The French are known for their fascination with spy movies such as ‘OSS 117’ and ‘Spy Game.’ ‘The Last Mercenary’ is the latest flick out of their spy vault though it’s coupled with plenty of comedy. The film was directed by David Charhon from a screenplay he wrote in collaboration with Ismael Sy Savane and premiered on Netflix on July 30. This action-comedy stars the legendary action star Jean-Claude Van Damme with supporting roles being taken by Alban Ivanov, Assa Sylla, and Samir Decazza.
‘The Last Mercenary’ has equal measures of comedy and action that happen at supersonic speed. The narrative unfolds in three different perspectives all heading towards each other in different ways. First, there is a mercenary who expertly evades those trying to track him as he tries to reconnect with a son he abandoned, then a government agency as they question suspects and are determined to keep a government operation from the past named Cup-And-Ball hidden and a Scarface obsessed son of a mob boss who messes up his way through a drug drop.
The feature tells the intriguing story of a mysterious former secret agent turned mercenary called Richard Brumere or if you like ‘The Mist’ which is played by Van Damme. He acquired this name because he has the tendency to appear and disappear into thin air.
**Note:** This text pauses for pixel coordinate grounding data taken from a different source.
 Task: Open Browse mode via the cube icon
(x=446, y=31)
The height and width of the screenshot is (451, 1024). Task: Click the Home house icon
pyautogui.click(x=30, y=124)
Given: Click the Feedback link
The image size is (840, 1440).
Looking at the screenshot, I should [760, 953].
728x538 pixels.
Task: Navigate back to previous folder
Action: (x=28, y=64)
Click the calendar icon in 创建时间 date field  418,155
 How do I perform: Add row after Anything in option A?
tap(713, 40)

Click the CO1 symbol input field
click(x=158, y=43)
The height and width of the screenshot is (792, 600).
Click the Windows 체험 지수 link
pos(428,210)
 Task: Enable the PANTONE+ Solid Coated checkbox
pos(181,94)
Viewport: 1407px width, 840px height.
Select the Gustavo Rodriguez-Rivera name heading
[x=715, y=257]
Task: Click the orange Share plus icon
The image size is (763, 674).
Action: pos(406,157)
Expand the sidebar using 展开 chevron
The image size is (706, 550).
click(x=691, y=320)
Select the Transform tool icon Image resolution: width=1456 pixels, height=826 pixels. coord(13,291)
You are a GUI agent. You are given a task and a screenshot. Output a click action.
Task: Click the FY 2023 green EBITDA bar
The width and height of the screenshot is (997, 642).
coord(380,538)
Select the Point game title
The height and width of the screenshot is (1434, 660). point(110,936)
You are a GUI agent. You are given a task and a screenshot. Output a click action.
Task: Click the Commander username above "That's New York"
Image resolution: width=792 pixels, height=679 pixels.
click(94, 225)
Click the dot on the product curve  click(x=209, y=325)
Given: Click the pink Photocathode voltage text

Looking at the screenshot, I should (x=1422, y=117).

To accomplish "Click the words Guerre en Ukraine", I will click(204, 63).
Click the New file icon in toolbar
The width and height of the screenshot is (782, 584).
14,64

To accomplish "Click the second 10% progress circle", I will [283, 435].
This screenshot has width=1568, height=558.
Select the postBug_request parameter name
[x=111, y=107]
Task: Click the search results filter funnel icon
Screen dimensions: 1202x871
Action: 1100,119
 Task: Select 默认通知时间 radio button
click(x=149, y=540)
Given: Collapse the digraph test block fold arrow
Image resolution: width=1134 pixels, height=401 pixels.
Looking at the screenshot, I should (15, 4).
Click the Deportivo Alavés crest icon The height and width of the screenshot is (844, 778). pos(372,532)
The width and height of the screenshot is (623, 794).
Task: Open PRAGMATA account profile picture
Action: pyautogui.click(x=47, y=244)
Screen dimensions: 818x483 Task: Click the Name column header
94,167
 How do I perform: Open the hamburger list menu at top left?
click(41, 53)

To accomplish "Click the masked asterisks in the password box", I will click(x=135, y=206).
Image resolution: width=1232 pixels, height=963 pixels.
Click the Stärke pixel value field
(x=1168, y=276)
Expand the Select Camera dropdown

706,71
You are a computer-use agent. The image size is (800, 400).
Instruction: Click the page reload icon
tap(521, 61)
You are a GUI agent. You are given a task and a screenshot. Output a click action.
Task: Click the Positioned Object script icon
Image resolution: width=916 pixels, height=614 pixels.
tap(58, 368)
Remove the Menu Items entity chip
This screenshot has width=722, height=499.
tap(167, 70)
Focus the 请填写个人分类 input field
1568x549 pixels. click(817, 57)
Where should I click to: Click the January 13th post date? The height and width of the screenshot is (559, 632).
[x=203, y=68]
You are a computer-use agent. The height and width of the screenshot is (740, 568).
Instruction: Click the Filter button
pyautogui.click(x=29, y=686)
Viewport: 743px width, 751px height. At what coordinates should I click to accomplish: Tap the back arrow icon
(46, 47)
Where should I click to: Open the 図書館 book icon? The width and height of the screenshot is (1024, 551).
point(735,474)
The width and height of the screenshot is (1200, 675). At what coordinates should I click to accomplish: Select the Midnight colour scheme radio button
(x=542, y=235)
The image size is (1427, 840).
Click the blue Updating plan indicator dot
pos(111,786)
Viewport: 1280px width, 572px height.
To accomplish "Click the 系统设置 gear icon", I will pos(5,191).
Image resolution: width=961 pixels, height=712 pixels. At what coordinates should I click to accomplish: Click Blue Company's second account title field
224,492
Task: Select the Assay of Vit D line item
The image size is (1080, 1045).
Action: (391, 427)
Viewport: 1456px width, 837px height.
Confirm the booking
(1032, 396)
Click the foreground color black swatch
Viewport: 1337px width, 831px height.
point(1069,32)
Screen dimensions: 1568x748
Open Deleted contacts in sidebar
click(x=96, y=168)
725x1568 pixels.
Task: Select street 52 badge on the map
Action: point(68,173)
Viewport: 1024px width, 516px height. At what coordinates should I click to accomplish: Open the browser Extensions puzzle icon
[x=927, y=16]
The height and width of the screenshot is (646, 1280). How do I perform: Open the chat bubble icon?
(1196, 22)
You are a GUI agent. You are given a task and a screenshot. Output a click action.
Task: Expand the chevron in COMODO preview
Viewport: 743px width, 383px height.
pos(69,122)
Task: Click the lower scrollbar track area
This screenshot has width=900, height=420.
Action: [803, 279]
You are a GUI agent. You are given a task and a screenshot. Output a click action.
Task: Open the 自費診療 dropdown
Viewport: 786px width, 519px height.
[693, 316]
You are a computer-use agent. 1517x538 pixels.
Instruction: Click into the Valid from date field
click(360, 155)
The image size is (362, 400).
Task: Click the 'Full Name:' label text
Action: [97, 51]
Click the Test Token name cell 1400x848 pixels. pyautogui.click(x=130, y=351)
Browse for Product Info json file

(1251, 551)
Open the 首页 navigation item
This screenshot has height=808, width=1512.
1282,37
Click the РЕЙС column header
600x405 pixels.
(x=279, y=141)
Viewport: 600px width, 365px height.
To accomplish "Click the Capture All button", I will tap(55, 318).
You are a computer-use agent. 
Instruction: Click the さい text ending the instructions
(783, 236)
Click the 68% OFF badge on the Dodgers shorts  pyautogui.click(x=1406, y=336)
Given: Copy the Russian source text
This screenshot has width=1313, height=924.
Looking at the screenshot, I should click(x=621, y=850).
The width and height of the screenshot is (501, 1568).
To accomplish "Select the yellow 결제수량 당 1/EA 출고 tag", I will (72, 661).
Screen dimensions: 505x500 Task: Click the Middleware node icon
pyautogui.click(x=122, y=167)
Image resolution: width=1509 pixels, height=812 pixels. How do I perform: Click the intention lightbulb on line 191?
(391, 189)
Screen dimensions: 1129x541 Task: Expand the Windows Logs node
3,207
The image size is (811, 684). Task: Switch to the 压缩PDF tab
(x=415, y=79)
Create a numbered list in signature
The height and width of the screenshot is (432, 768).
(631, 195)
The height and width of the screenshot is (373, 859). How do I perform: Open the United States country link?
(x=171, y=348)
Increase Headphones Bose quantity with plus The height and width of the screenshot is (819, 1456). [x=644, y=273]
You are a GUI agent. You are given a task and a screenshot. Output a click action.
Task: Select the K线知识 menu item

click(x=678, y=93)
After the government dropped him when a mission went south in the African country of Chad in the 1990s, Brumere literally varnished from the face of the earth. Before he laid low though, he made a deal with the government to grant his son Archibald a life immunity and a monthly allowance. However, the legend is forced to re-emerge in France after his estranged son is falsely accused of arms and drug trafficking by the government following a blunder by an overzealous bureaucrat and a mafia operation.
With the safety of his son on the line, his desire to introduce himself, and in an effort to clear his child’s name, ‘The Mist’ is now back in action. A series of fascinating events, badass kickboxing scenarios, and sputters of comedy ensue and finally, Archie gets his identity back and the criminals behind the whole identity theft situation and shady illegal operations are brought to book by the acclaimed hero and his minions.
When the movie starts, the scene is beautiful, a one-man rescue mission with Van damme doing his iconic split hanging between two walls, his stealth entry, the mastery of his butt-kicking skills, his charisma as he easily beats his opponents in a single swoop draws the audience into the movie. This is really nostalgic especially to great fans of the Muscles from Brussels. Another iconic scene that brings back lingering memories is the pub scene where Jean Claude is killing it on the dance floor before making an acquaintance with a former colleague from his hay days Marguritte a role by French beauty Miou Miou. He breaks some moves from his ‘Kickboxer’ movie, a dance he invented, it might not earn a place among the best but it sure is unique and memorable and he seems to always be having fun whenever he does it.
The Music is used superbly, goes higher and faster during the action scenes to pump up the adrenaline and gets mellow whenever intense emotions are involved. The movie also touches on the themes of sacrifice. Having to choose between family and one’s duty to their country. Also, the real issue of the fear of being a bad parent to one’s children. Richard Brumere would rather delegate the role of a father to a friend and watch his family from a distance as he didn’t think he would set a good example for his son.
The storyline is quite okay. Though it’s sort of basic without any wow factors, some inconsistent storylines, and some off-color jokes that don’t land so well, it still works though thanks to the charisma and charm of the lead. One aspect however that should amaze audiences is the fact that one should apparently be amused by Jean Claude’s ability to sound like other people without using any software which honestly isn’t that impressive. It’s just weird hearing JCVD not sound like himself as his voice and accent is a character in itself which adds a certain flavor to whatever role he plays.
A memorable scene which is classic Van Damme has got to be when he breaks his son Archie out of police custody. The boy doesn’t know how to drive and a team of delinquents out to kill them both is hot on their tail. So Brumere takes the steering wheel from the passage side while Archie plays with the brake and gas pedals. Despite all the shooting and his son’s screams as they get away, Van Damme manages to keep his classic calm easy looking face, no pressure at all, no panic, just smooth calculated moves.
When it comes to the editing, if one has been an avid fan of the Belgian star, they would notice that this flick has more jump cuts per sequence compared to Van Damme’s past movies, especially in the action scenes. Though he still looks pretty good and moves quite well, the star is 60 years old, and it makes sense that there would be more editing and may be use of a stunts team compared to his hay days.
All in all, ‘The Last Mercenary’ is a great love letter to Jean Claude Van Damme and his legacy presented in the most hilarious way, and in the movie, the action star is both an intimidating mercenary as well as a doting father. It’s basically Van Damme doing everything fans love about him for and embracing bizarre parts of action-comedy such as switching costumes from pool boy Jean-Claude to Pornstache Jean Claude to blonde wig Jean Claude among others which are an absolute delight to watch.
‘The Last Mercenary’ is now available for streaming on Netflix.